The author’s analysis is conducted quite carefully as Brzezinki employs both inductive and deductive reasoning as he develops his arguments and makes his solid conclusions. Yet, the analysis is not broad enough because it is one-sided. Specifically, Brzezinki analyses the U.S. role in Eurasia and in the world community through the American-oriented lens. He fails to analyse how his and his political peers’ views and ideas are compatible with the views and ideas of the people who represent the nations he includes in his analysis. He does not challenge his view of America as the world leader for the decades to come and goes on discussing geopolitics from the perspective that the U.S. leadership benefits not just America but all other nations in the world as well. Where his analysis relies on the worth of historical evidence, Brzezinki often tends to manipulate historical data in his best interest. In particular, he suggests that the U.S. balance the continental powers very similar to how the UK did it in the nineteenth century in order to retain its influence in the post-Soviet era. He sees this as the best foreign policy strategy and fails to note its flaws. What’s even more irrational, he contradicts himself in saying that America should persist in retaining its imperial power in the world. He notes that the U.S. is a way too democratic at home, which prevents it from being necessarily autocratic and imperial overseas. Likewise, Brzezinki fails to consistently describe his proposed trans-European security system, which, as he sees, should be initiated and controlled by the U.S. In fact, he promises to outline his unique plan global defence and cooperation but makes it too briefly. His nebulous outline appears to lack real action items. As the book ends, the audience only gets Brzezinki’s conclusion that the generation of diplomats and policymakers that will follow should perform acts of delicate balancing because they have no safety net to rely on.

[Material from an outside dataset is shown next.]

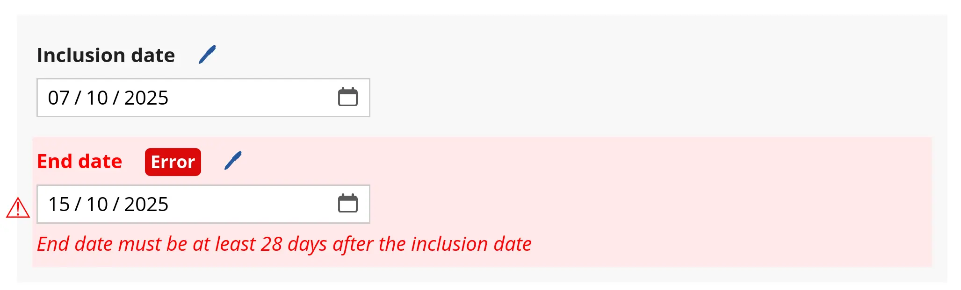Click the Inclusion date label
The width and height of the screenshot is (961, 290).
(x=106, y=56)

With regard to the methodology and conceptual framework, Brzezinki’s book has some serious limitations. While it is a theoretical work and lacks empirical data, it also has serious conceptual limitations. In particular, Brzezinki focuses too much on the concept of power and political hegemony, as well as on the available means of getting power, and this makes his text one-dimensional. His book could be improved by adding more insight based on empirical findings, both qualitative and quantitative, rooted in the social, economic, and political realities of the current world.

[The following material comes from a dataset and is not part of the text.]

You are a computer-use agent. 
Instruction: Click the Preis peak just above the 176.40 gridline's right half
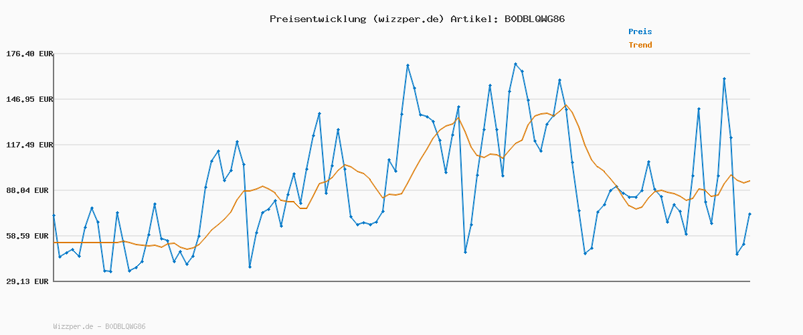tap(515, 64)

Brzezinki’s writing style is clear and unambiguous. Even though the author discusses complex institutions and ideas, his writing is approachable and easy to follow. The crispy and often dry text engages the reader with its clarity and a summary-like manner, which makes it a quick and pleasant read. What’s more, Brzezinki uses maps and illustrations to support his prose, which aids in the understanding.

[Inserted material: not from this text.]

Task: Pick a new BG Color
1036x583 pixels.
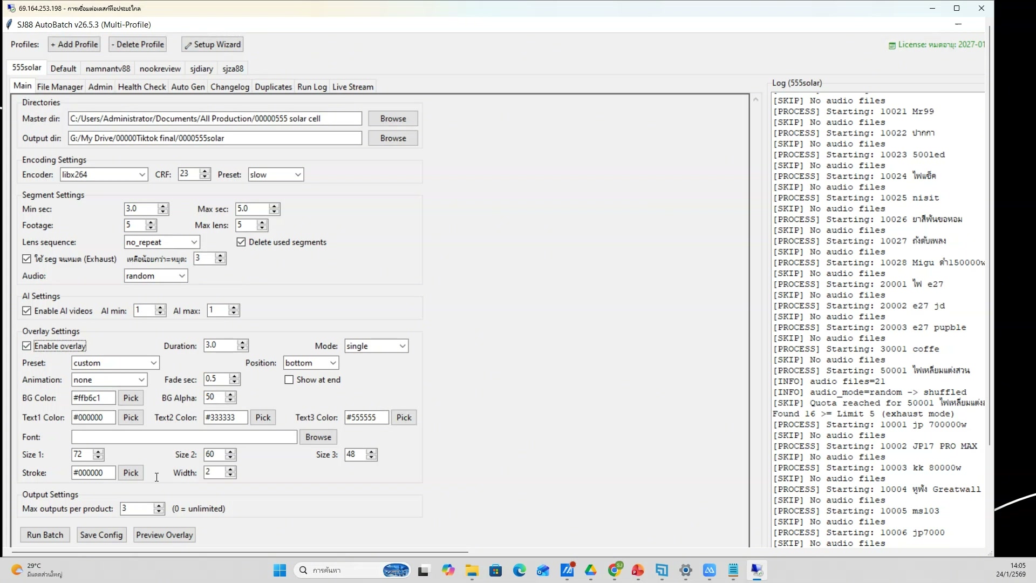Action: click(x=131, y=397)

Even though the ideas expressed in The Grand Chessboard may seem irrelevant, one-dimensional, or obsolete for modern readers, the book is great to learn from. Despite its American orientation, lack of sufficient evidence, and a way too subjective analysis, The Grand Chessboard provides a comprehensive insight into the principles of American foreign policy making and helps understand the current processes in the world. Indeed, it is clear that the outlined geopolitical truths are unlikely to change. Thus, the book can be recommended to those ready to ignore its propaganda and focus solely on its geopolitical content.

  • Brzezinki, Z. 1997, The Grand Chessboard, Basic Books, New York.